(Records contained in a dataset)
--- START ---
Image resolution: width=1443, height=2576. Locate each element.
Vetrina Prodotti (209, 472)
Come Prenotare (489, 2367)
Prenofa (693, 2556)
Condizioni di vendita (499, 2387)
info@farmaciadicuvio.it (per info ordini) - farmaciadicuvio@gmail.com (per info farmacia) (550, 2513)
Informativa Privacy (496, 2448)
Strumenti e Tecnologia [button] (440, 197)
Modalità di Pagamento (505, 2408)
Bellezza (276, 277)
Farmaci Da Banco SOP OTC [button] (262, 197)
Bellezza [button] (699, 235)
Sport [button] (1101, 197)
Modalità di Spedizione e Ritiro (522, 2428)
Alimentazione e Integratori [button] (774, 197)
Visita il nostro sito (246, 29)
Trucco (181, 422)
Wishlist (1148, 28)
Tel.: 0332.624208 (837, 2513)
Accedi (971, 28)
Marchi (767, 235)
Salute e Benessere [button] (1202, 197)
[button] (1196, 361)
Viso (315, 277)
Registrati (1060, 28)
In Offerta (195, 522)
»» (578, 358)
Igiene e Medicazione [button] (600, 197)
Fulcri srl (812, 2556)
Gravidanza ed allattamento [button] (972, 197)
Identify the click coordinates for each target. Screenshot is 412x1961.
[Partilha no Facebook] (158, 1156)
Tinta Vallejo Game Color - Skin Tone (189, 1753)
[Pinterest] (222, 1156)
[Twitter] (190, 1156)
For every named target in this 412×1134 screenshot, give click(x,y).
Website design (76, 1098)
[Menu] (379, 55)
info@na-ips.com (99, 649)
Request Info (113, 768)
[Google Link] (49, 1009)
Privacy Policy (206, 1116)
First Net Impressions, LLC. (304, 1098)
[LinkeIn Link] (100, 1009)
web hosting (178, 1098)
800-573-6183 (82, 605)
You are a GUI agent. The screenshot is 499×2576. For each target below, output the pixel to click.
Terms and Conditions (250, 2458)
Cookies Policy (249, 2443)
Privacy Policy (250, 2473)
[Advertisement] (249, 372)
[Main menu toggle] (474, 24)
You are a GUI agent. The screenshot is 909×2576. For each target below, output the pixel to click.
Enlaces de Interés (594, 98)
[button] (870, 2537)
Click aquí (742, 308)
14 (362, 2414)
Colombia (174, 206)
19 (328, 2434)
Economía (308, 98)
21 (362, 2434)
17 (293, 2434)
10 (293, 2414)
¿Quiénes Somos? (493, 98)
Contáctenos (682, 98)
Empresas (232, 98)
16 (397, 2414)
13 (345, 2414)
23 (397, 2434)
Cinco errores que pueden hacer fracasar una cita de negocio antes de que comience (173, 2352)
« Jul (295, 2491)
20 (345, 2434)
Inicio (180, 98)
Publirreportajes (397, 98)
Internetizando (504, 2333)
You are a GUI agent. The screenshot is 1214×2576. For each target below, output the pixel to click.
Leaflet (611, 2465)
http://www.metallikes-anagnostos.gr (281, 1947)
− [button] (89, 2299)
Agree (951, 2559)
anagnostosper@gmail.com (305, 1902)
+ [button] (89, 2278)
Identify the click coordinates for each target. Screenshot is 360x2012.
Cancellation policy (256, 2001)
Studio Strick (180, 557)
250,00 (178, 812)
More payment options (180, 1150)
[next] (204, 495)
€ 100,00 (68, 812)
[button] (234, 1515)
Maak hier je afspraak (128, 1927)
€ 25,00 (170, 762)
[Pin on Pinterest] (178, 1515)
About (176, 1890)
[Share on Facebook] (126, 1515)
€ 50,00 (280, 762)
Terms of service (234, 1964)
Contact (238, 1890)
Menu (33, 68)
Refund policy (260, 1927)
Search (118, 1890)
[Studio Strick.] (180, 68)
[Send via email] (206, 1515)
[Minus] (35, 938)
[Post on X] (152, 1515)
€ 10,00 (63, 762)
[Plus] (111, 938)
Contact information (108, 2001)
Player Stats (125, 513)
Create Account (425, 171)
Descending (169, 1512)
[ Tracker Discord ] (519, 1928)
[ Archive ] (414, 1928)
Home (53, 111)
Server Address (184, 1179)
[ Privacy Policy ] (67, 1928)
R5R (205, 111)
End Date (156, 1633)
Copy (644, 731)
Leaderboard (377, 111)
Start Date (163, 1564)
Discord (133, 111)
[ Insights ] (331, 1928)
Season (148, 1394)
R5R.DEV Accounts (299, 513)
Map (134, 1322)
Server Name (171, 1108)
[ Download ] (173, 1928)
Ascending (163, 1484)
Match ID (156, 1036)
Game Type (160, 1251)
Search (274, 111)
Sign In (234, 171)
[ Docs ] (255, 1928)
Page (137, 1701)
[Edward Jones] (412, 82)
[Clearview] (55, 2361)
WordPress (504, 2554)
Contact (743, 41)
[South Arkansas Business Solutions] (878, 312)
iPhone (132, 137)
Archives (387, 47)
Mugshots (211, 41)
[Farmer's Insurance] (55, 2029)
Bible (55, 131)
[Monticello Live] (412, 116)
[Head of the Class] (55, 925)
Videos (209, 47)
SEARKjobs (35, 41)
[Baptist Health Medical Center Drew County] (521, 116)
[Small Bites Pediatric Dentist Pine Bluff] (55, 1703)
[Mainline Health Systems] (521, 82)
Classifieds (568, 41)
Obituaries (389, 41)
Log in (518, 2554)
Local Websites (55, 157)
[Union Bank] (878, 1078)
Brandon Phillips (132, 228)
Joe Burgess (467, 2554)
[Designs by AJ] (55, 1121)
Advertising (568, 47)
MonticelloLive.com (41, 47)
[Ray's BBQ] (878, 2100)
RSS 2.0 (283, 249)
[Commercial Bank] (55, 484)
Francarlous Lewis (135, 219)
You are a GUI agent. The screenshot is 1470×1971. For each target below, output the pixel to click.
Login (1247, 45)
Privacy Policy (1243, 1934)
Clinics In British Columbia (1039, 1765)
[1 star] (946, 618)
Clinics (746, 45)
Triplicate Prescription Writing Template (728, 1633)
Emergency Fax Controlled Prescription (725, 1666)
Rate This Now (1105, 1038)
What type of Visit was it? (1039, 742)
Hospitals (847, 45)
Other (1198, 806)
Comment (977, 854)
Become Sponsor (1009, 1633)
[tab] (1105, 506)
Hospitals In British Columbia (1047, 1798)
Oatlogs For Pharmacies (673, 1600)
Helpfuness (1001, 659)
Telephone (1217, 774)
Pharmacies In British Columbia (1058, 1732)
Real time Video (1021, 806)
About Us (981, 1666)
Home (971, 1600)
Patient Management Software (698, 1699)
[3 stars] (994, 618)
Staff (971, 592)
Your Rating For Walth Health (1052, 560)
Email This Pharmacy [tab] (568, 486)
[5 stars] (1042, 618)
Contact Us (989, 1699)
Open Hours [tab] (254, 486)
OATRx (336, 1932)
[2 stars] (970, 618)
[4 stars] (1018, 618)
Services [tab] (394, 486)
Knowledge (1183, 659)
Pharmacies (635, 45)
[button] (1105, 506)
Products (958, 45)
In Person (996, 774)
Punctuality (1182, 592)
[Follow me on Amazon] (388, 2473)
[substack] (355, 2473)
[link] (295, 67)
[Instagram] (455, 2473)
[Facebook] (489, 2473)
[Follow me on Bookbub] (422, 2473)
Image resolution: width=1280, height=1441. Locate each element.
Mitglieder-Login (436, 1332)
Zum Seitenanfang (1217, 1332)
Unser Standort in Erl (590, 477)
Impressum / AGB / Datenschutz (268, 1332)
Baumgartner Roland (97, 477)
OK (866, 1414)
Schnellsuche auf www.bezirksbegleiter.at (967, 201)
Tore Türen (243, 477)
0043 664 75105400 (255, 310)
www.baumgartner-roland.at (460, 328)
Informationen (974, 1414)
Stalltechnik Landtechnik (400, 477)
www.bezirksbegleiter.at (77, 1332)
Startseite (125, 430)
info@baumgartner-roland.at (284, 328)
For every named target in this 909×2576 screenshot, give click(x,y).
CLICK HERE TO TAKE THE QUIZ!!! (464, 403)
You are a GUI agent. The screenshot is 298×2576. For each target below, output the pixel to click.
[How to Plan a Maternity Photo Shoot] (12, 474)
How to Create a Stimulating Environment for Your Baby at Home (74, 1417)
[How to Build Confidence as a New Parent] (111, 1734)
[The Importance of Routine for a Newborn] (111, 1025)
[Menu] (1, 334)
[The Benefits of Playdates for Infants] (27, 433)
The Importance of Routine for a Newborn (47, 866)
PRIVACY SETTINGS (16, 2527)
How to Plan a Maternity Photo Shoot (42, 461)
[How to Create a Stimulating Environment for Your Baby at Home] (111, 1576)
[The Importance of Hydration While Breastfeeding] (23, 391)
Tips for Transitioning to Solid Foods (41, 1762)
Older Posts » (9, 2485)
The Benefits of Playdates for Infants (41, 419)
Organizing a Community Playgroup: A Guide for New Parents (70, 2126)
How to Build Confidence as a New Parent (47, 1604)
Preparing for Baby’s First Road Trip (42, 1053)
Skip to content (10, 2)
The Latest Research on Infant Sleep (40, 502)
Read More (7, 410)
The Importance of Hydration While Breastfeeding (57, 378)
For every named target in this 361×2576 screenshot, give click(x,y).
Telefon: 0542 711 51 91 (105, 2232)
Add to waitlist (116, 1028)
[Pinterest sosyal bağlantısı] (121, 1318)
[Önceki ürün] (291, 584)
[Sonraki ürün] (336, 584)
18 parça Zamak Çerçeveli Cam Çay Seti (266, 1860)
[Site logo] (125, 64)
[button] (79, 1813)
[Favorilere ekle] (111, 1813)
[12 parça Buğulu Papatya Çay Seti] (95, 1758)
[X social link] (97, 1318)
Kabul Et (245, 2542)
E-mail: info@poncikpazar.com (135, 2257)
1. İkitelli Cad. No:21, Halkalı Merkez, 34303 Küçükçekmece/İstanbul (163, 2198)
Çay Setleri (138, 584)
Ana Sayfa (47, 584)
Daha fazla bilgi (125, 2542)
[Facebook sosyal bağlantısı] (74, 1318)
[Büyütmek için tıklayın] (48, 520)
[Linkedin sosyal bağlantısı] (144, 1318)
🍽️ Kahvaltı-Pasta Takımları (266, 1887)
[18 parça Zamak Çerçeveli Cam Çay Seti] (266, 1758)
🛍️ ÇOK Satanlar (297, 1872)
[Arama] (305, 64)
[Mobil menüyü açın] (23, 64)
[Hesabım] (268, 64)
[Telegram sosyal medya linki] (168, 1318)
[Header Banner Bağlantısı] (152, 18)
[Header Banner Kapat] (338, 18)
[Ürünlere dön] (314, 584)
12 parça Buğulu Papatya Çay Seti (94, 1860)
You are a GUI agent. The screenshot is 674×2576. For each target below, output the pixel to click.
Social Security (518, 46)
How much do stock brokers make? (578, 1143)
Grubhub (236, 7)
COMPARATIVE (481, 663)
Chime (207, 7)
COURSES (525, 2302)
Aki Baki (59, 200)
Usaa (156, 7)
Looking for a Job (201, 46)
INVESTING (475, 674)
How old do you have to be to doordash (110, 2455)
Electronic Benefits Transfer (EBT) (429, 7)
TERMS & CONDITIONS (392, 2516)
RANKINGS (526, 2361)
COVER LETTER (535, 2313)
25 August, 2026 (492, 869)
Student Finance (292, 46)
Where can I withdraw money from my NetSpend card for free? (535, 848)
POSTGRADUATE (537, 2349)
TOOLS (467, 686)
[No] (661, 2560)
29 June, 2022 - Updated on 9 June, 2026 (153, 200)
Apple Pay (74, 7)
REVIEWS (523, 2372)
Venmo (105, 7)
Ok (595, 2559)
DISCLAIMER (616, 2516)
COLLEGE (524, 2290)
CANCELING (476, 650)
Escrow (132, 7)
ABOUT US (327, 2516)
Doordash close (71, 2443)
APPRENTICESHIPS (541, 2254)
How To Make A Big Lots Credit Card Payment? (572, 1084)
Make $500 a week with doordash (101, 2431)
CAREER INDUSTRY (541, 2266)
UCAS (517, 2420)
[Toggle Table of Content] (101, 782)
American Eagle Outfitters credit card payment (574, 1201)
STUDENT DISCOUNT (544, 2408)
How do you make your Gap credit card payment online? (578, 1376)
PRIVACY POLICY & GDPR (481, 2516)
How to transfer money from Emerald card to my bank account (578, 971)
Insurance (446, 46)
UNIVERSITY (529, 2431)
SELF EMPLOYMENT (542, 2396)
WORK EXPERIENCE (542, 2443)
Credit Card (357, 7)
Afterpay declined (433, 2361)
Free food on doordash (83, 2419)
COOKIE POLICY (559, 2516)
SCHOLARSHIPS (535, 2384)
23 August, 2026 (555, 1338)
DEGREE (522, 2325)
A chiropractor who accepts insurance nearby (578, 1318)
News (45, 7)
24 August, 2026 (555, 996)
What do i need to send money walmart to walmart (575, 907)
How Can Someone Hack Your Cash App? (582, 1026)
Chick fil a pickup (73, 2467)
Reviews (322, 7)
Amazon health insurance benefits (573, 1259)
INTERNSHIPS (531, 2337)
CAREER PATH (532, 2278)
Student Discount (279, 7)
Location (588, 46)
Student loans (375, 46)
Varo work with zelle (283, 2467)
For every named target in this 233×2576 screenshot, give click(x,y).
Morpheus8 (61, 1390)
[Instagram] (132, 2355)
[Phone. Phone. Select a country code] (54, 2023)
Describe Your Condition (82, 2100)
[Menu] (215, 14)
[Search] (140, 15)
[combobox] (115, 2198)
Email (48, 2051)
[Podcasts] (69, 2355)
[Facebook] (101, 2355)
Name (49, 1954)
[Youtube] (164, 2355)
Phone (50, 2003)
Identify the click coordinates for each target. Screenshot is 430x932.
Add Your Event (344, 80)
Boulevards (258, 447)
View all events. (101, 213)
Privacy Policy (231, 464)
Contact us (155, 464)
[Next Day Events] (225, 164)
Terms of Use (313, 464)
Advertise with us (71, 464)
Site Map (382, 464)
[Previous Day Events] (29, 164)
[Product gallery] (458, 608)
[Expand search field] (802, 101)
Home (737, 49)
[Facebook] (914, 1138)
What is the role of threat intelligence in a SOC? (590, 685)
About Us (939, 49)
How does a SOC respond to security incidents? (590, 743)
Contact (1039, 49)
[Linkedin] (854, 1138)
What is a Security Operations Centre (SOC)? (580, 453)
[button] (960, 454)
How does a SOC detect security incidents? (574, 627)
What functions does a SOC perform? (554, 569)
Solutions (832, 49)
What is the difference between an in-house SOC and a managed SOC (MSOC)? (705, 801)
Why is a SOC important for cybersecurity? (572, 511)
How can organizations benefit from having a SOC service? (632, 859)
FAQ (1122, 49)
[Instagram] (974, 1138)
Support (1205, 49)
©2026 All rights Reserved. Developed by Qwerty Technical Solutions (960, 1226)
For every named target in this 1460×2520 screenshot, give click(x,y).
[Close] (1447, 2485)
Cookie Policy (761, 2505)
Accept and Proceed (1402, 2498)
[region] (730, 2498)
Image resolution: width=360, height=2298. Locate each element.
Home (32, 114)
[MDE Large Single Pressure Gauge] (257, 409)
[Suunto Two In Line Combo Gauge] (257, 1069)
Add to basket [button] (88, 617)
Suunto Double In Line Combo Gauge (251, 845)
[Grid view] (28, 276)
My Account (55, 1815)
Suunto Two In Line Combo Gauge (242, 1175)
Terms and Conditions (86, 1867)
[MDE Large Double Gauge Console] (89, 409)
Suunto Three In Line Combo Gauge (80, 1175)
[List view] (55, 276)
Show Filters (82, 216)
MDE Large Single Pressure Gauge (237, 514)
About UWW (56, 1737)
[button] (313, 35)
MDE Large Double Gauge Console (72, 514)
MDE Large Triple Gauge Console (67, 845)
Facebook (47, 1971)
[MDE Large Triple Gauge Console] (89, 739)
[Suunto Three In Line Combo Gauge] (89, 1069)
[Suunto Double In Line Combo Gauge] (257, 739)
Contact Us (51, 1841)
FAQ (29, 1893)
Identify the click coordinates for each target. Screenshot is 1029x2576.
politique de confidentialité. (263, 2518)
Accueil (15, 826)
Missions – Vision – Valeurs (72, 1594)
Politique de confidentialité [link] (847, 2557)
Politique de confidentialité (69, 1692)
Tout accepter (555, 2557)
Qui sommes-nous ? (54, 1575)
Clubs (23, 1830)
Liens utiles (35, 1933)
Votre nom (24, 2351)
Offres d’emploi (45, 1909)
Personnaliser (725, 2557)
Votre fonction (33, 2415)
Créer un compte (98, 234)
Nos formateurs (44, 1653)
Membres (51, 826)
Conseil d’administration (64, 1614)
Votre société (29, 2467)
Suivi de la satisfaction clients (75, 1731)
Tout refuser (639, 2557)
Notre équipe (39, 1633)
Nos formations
--- END ---
**What this task involves:** Would you print exactly, and only, the lines of the data above from the line with "How does a SOC respond" through the line with "[Grid view] (28, 276)", inclusive?

**Exercise output:**
How does a SOC respond to security incidents? (590, 743)
Contact (1039, 49)
[Linkedin] (854, 1138)
What is a Security Operations Centre (SOC)? (580, 453)
[button] (960, 454)
How does a SOC detect security incidents? (574, 627)
What functions does a SOC perform? (554, 569)
Solutions (832, 49)
What is the difference between an in-house SOC and a managed SOC (MSOC)? (705, 801)
Why is a SOC important for cybersecurity? (572, 511)
How can organizations benefit from having a SOC service? (632, 859)
FAQ (1122, 49)
[Instagram] (974, 1138)
Support (1205, 49)
©2026 All rights Reserved. Developed by Qwerty Technical Solutions (960, 1226)
For every named target in this 1460×2520 screenshot, give click(x,y).
[Close] (1447, 2485)
Cookie Policy (761, 2505)
Accept and Proceed (1402, 2498)
[region] (730, 2498)
Image resolution: width=360, height=2298. Locate each element.
Home (32, 114)
[MDE Large Single Pressure Gauge] (257, 409)
[Suunto Two In Line Combo Gauge] (257, 1069)
Add to basket [button] (88, 617)
Suunto Double In Line Combo Gauge (251, 845)
[Grid view] (28, 276)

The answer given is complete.